Cada día está más claro que Pedro Sánchez ha optado por seguir la actitud que tuvo Mariano Rajoy durante los primeros años de la década soberanista. Del mismo modo que el dirigente popular no reaccionó a la movilización independentista hasta última hora porque estaba convencido de que, al fin, Artur Mas se echaría atrás, el dirigente socialista ningunea el conflicto que tiene planteado en Catalunya porque está convencido de que el Estado ha conseguido desarticular el independentismo.

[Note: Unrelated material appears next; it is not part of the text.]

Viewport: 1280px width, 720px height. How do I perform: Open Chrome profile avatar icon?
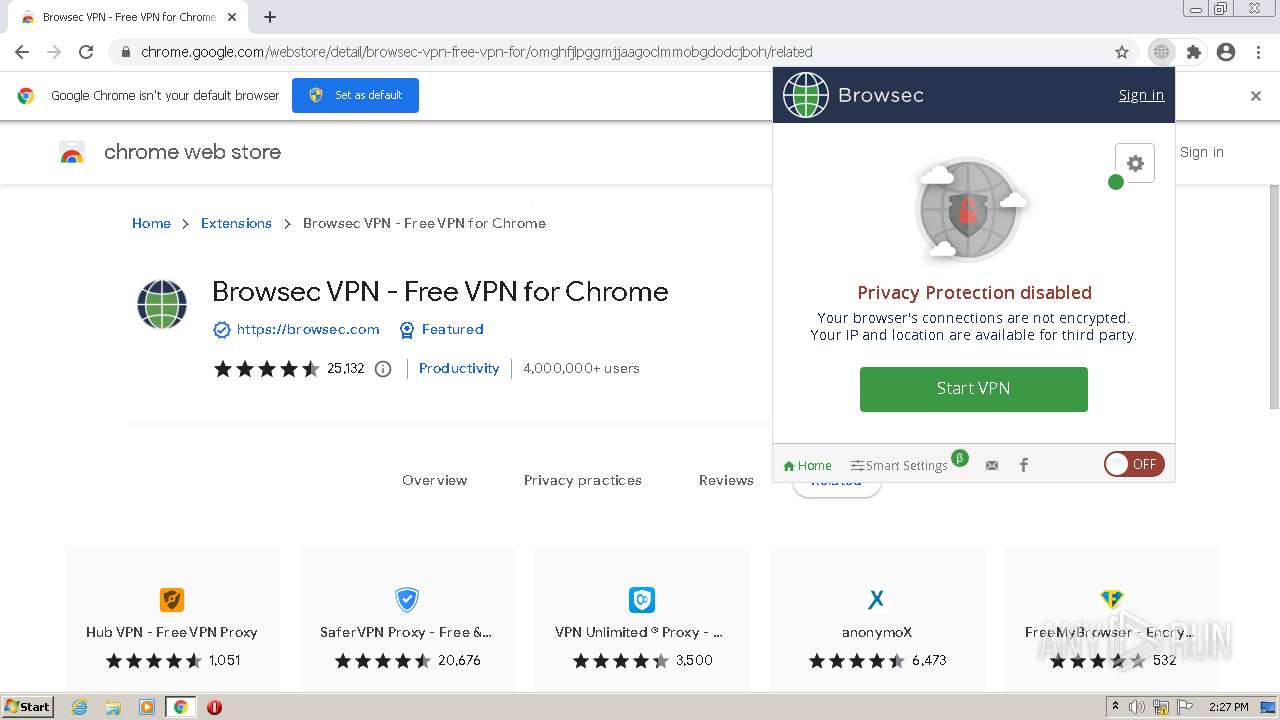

O cuando menos una parte de los partidos promotores del referéndum de 2017. La actitud entregada de Esquerra a la izquierda española, sumada a los signos de recuperación del PSC, que, aun así, no es proporcional a la bajada impresionante de Ciudadanos, puede provocar que Sánchez, en cuanto que representante del unionismo españolista, se equivoque. El independentismo está vivo, aunque no lo parezca. Los lamentos de la prole independentista que escribe en prensa propician la equivocación, porque la crítica siempre apunta hacia la misma dirección. La falta de alternativa no debería nublar nuestra visión. El deterioro constante del nivel de vida en Catalunya y la falta de inversiones que, se mire como se mire, es una forma de discriminación, pasarán factura al unionismo. Empobrecer Catalunya, acorralar el catalán, seguir con la represión y mantener en el exilio al president Puigdemont son los ingredientes perfectos que, bien mezclados, se convertirán en una bomba incendiaria con unos efectos que ahora son difíciles de predecir. Recogerán sus frutos quienes sepan descongelar el 1-O.